The junior tier answered why an API needs versioning. This tier answers how — the concrete mechanisms you wire into requests, responses, and routing to evolve an API without breaking existing clients, then retire the old surface on a published schedule. Everything here is on-the-wire: the exact headers, the exact URLs, the routing decisions, and the trace of a client that keeps working while it migrates.

Contents

  1. What actually breaks a client
  2. Semantic versioning applied to APIs
  3. The four versioning strategies
  4. Strategy comparison
  5. Signaling deprecation on the wire
  6. Rollout and coexistence of v1 and v2
  7. Traced flow: deprecated call to migration
  8. Communicating change to consumers
  9. Checklist

1. What actually breaks a client

Before choosing a mechanism, be precise about what constitutes a breaking change, because that is the only thing that forces a new major version. A change breaks a client when a previously valid request stops working, or a previously parsed response can no longer be parsed by code written against the old contract.

Breaking (needs a new major version):

  • Removing or renaming a field, endpoint, or query parameter.
  • Changing a field's type (stringobject) or its semantics (amount in dollars → cents).
  • Adding a new required request field or tightening validation.
  • Changing default values, status codes, or error shapes clients branch on.
  • Changing pagination, ordering, or authentication requirements.

Non-breaking (ship without a version bump):

  • Adding a new optional request field.
  • Adding a new field to a response (clients must ignore unknown fields — the "tolerant reader" rule).
  • Adding a new endpoint or a new enum value clients already treat as opaque.
  • Relaxing validation.

The tolerant-reader expectation is a contract you publish: clients must ignore fields they do not recognize. Without it, every additive change becomes breaking and versioning collapses under its own weight.


2. Semantic versioning applied to APIs

Semantic Versioning defines MAJOR.MINOR.PATCH:

  • MAJOR — incompatible, breaking changes.
  • MINOR — backward-compatible additions.
  • PATCH — backward-compatible bug fixes.

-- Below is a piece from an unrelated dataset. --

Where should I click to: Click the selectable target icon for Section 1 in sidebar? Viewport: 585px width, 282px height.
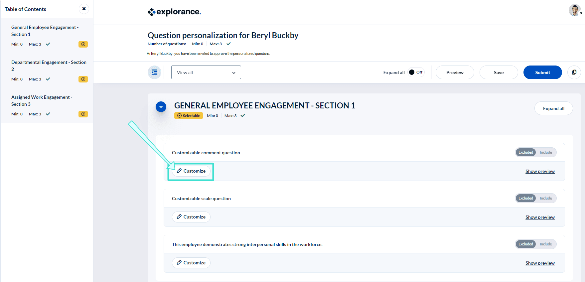click(83, 44)
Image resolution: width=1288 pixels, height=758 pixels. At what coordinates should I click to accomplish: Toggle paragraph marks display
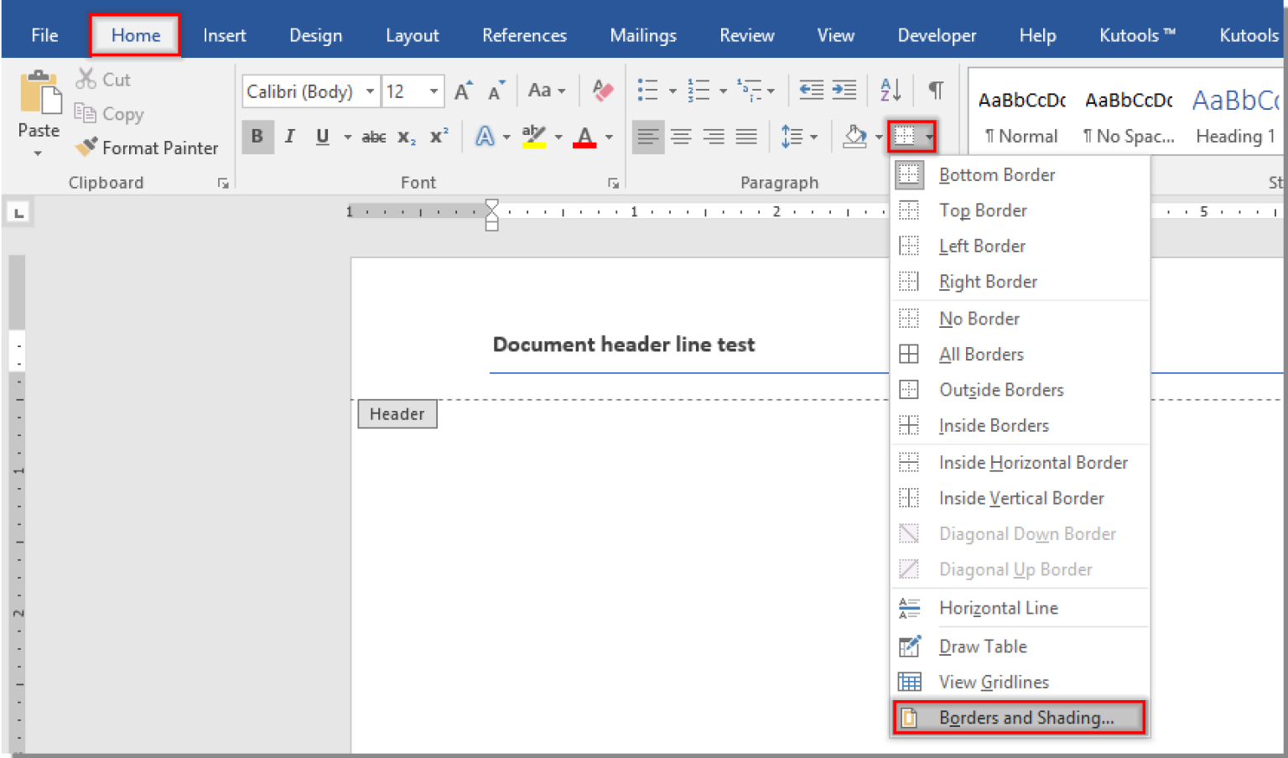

For a public HTTP API the practical rule is: only the MAJOR number appears in the API surface. Clients pin to v1 or v2, never to v2.4.1. Minor and patch changes are, by definition, backward compatible, so they must roll out transparently under the same major — a client on v2 silently receives new optional fields and fixes with no action required.

v1  →  v2      client action required, coexists during migration
v2.3 → v2.4    additive, transparent, no client action
v2.4.0 → v2.4.1  fix, transparent

You still track the full semver internally (in changelogs, release notes, and an X-API-Version response header for observability), but the routable identifier is the major alone. This keeps the URL/header space small and the migration story binary: you are on the old major or the new one.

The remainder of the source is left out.